Exercise task -
Transcribe every line of the items below word for word, leaving out the pictures.

[A run of records]
----------------

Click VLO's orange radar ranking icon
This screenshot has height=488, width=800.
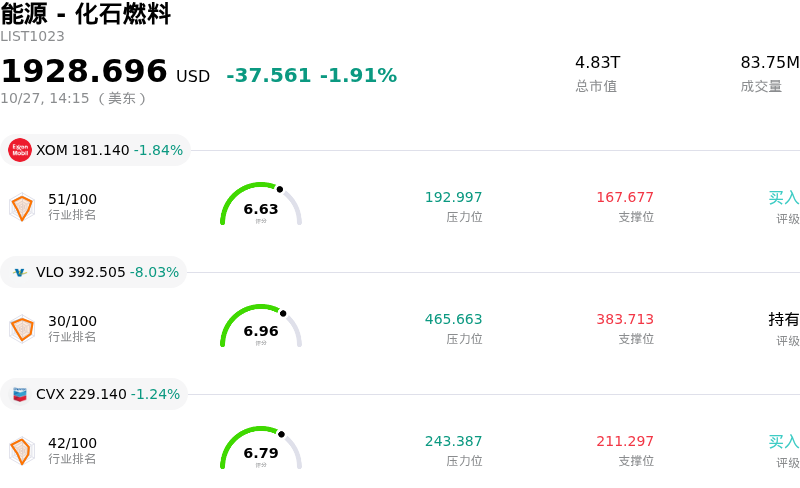(22, 329)
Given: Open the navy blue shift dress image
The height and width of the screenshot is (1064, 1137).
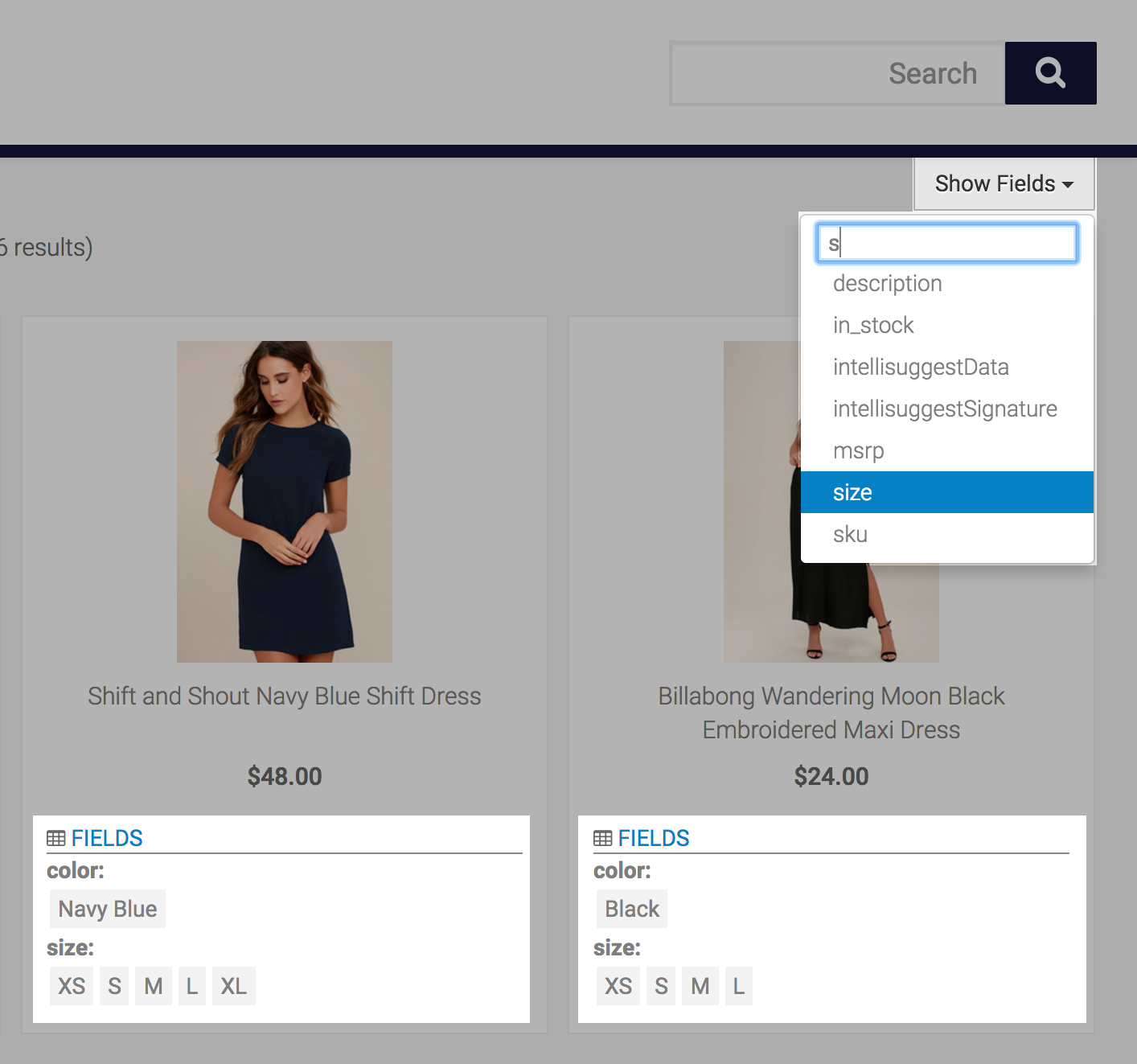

----------------

Right answer -
Click VLO's orange radar ranking icon
This screenshot has height=488, width=800.
(22, 329)
Given: Open the navy blue shift dress image
The height and width of the screenshot is (1064, 1137).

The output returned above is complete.